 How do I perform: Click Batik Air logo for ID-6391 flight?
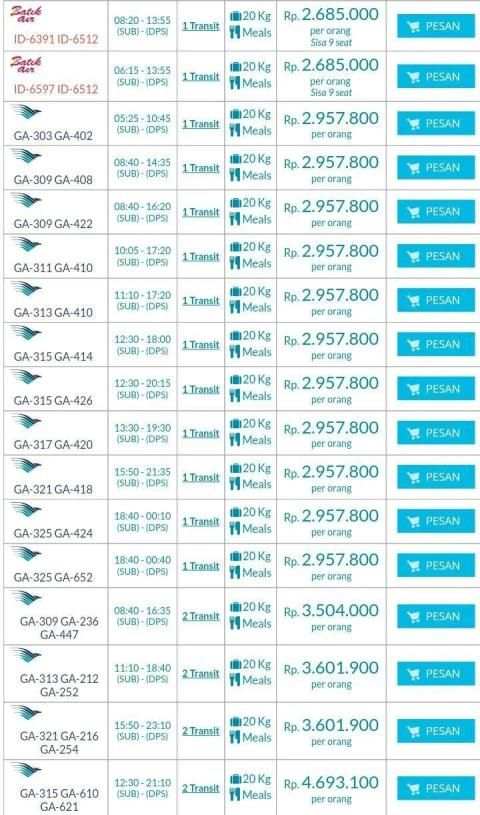25,15
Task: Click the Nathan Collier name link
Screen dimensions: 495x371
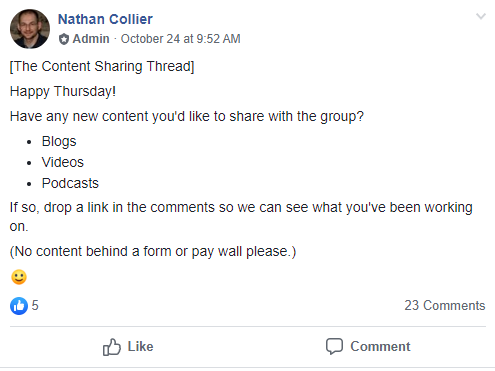Action: (x=105, y=19)
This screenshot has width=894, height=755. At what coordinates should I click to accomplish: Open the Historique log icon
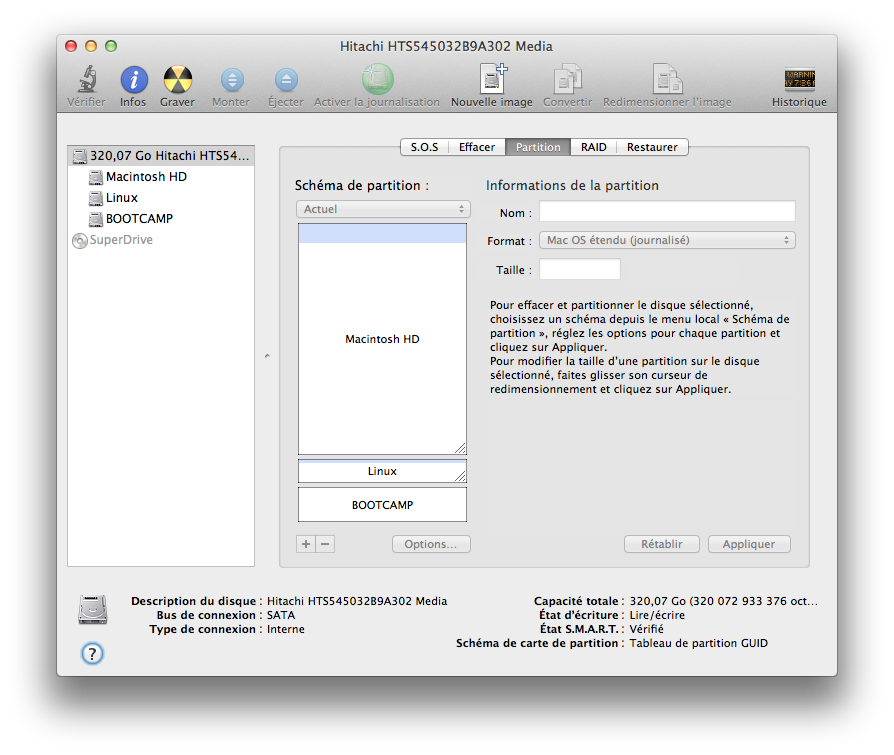799,81

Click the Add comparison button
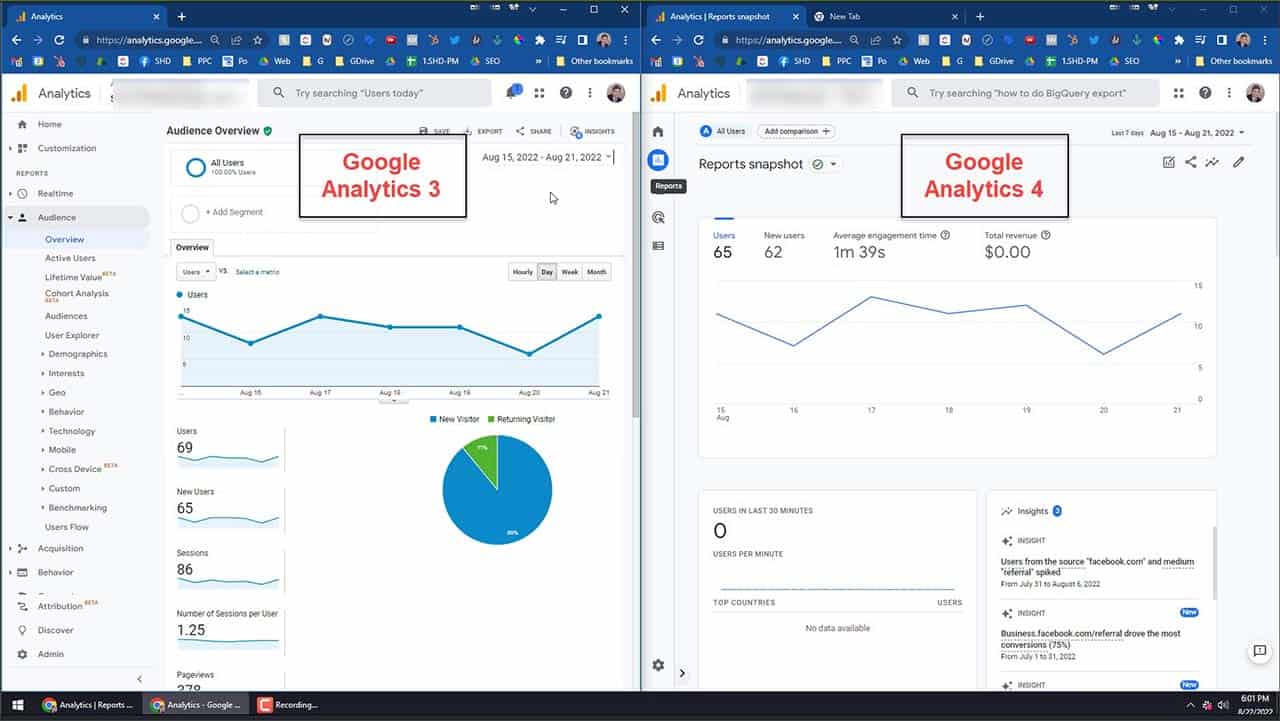[x=797, y=131]
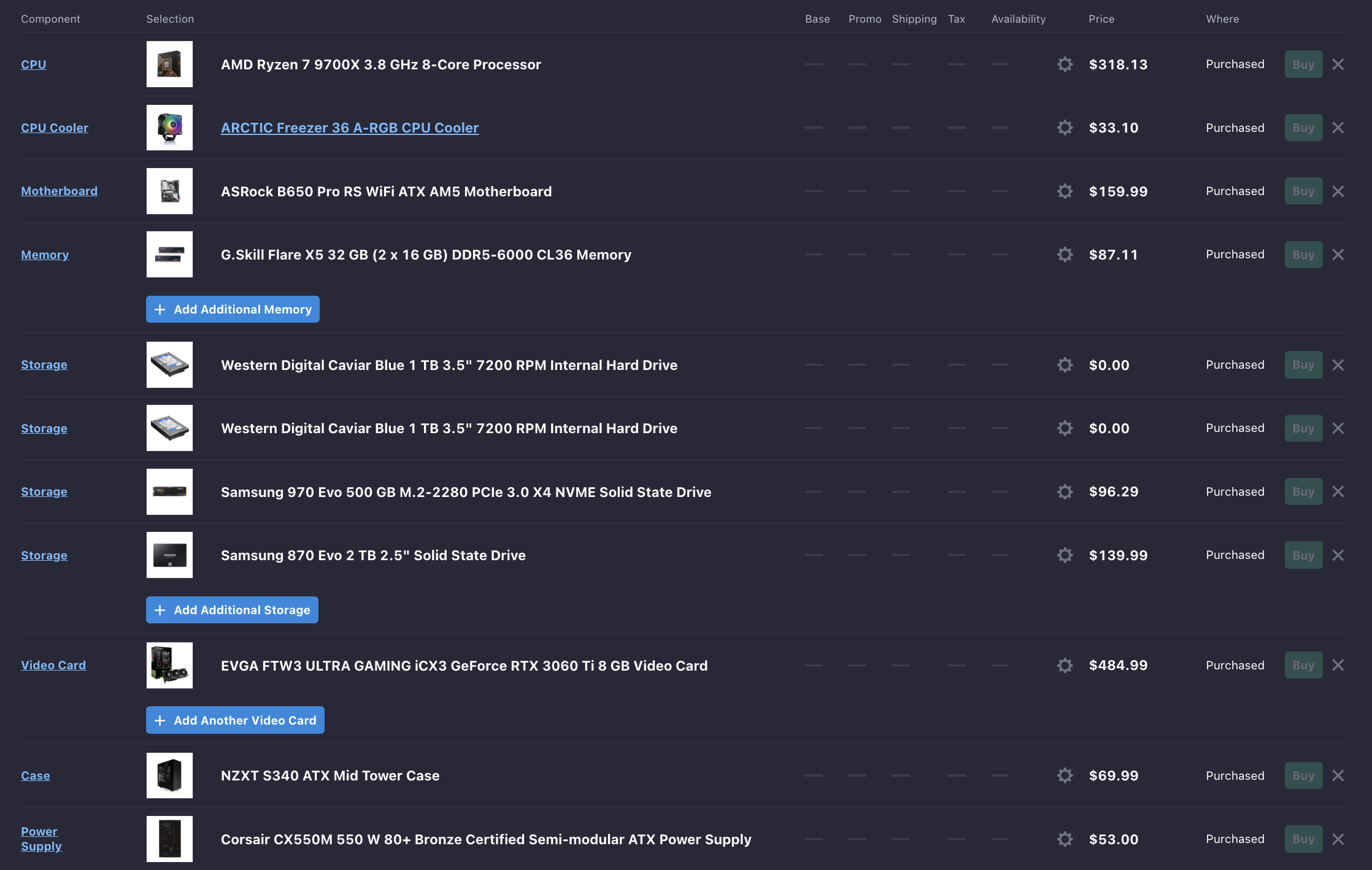Image resolution: width=1372 pixels, height=870 pixels.
Task: Remove the Corsair CX550M power supply
Action: click(1338, 839)
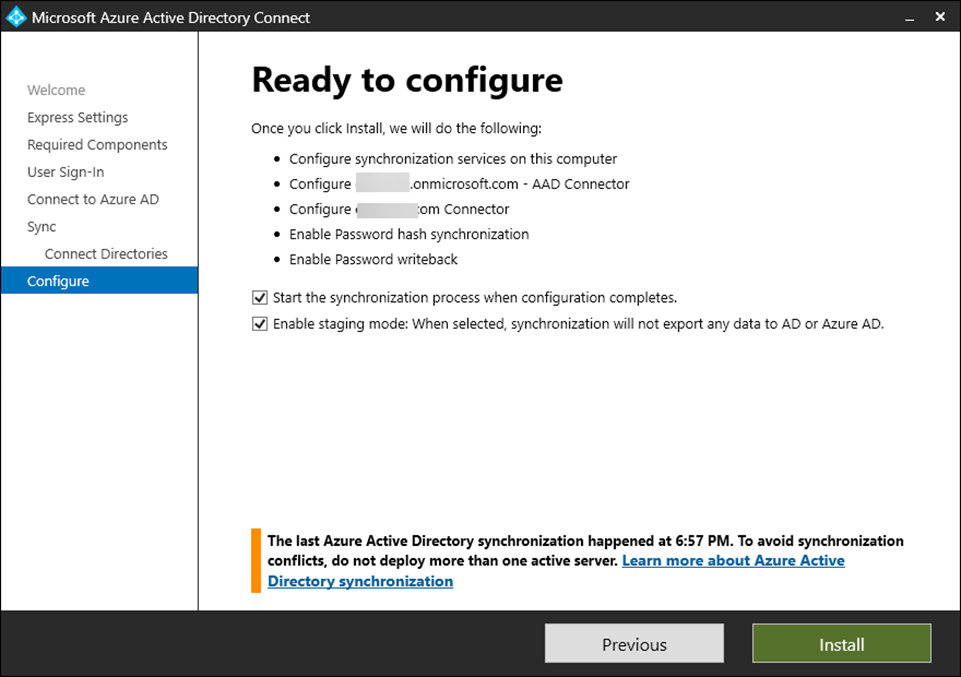Go to the Welcome step in sidebar

tap(56, 90)
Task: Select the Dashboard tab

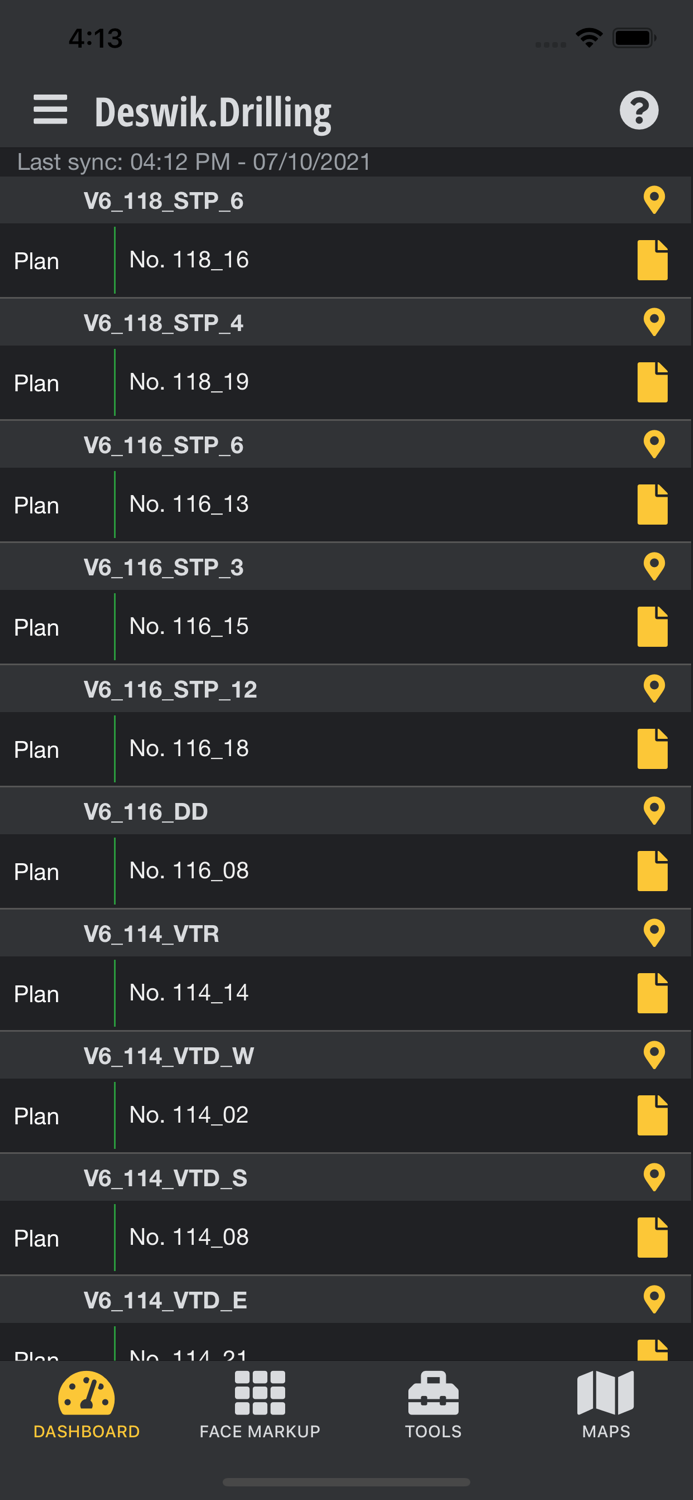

------------------------------------------------------------

§ TASK DETAILS
Write the records out again in full, exactly, and skip every picture.

§ TASK ANSWER
 How do I perform: Click Batik Air logo for ID-6391 flight?
25,15
Task: Click the Nathan Collier name link
Screen dimensions: 495x371
Action: (x=105, y=19)
This screenshot has width=894, height=755. At what coordinates should I click to accomplish: Open the Historique log icon
799,81

Click the Add comparison button
[x=797, y=131]
Image resolution: width=1372 pixels, height=870 pixels.
Task: Remove the Corsair CX550M power supply
Action: click(1338, 839)
Go to the Welcome step in sidebar

tap(56, 90)
Task: Select the Dashboard tab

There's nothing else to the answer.